Du 12 au 23 mai, Cannes s’impose une nouvelle fois comme le cœur battant du cinéma international mais aussi de la mode. Sur la Croisette, le glamour atteint son apogée. Pendant près de deux semaines, stars confirmées et nouveaux visages se succèdent sur le tapis rouge. Ils apparaissent dans des créations issues des dernières collections. Mais aussi des pièces d’archives revisitées ou encore des silhouettes pensées pour marquer les esprits.
L’événement ne se joue pas uniquement dans les salles de projection. Mais aussi sur les marches du Palais des Festivals, transformées en véritable podium à ciel ouvert. À peine lancée, cette 79e édition voit déjà Adèle Exarchopoulos capter tous les regards.

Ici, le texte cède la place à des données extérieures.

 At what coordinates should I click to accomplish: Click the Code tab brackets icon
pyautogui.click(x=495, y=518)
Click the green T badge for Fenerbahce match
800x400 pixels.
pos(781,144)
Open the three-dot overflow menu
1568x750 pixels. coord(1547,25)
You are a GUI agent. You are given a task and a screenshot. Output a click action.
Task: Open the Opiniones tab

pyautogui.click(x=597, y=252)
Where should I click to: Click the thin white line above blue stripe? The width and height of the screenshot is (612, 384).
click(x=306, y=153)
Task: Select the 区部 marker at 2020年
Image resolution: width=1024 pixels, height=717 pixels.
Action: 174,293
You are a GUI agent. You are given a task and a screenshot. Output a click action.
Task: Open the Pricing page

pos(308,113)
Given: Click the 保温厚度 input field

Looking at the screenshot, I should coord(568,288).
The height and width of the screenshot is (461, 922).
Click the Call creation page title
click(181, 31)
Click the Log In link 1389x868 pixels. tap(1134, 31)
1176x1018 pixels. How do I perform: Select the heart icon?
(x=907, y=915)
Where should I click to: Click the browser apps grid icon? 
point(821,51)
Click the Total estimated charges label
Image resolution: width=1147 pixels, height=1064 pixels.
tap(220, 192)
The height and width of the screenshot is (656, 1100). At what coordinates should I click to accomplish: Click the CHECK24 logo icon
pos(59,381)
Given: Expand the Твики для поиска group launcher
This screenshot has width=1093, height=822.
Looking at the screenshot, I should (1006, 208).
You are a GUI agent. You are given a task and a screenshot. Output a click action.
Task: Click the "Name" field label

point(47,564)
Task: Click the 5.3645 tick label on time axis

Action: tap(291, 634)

Habituée des silhouettes audacieuses et ultra glamour, Adèle Exarchopoulos a surpris les photographes du Festival de Cannes avec une apparition résolument couture.Pour défendre Garance, le nouveau long-métrage de Jeanne Herry, l’actrice a monté les marches du Festival de Cannes. Dans ce film, elle incarne une comédienne fragilisée par les échecs professionnels et l’alcool. Elle portait pour l’occasion une spectaculaire création bordeaux signée Saint Laurent, imaginée par Anthony Vaccarello.
Avec sa structure architecturale évoquant les robes à paniers de la fin du XVIIIe siècle, la tenue sculptait la taille. Elle mettait également en valeur une nuque et un dos entièrement dégagés. La silhouette théâtrale était sublimée par un beauty look sophistiqué. Regard charbonneux intense, chignon couture et bijoux minimalistes laissant toute la lumière à cette pièce spectaculaire. Deux ans après avoir marqué les esprits avec L’Amour Ouf de Gilles Lellouche, Adèle Exarchopoulos confirme une nouvelle fois son statut d’icône mode de la Croisette. Le tout avec une allure à la fois royale et contemporaine.
Avec ses manches longues, son dos nu plongeant en V et sa jupe évasée aux accents rétro, la tenue revisitait avec modernité la tendance du "backless". Loin des robes noires classiques souvent aperçues sur la Croisette, l’actrice a préféré une teinte violette profonde qui accentuait le caractère dramatique de la silhouette.
Sans décolleté frontal, la robe dévoilait subtilement son buste, simplement accessoirisé de fines créoles dorées. À ses côtés, François Civil apparaissait dans un smoking noir signé Louis Vuitton. Une tenue complétée par une montre Audemars Piguet et des lunettes Gentle Monster.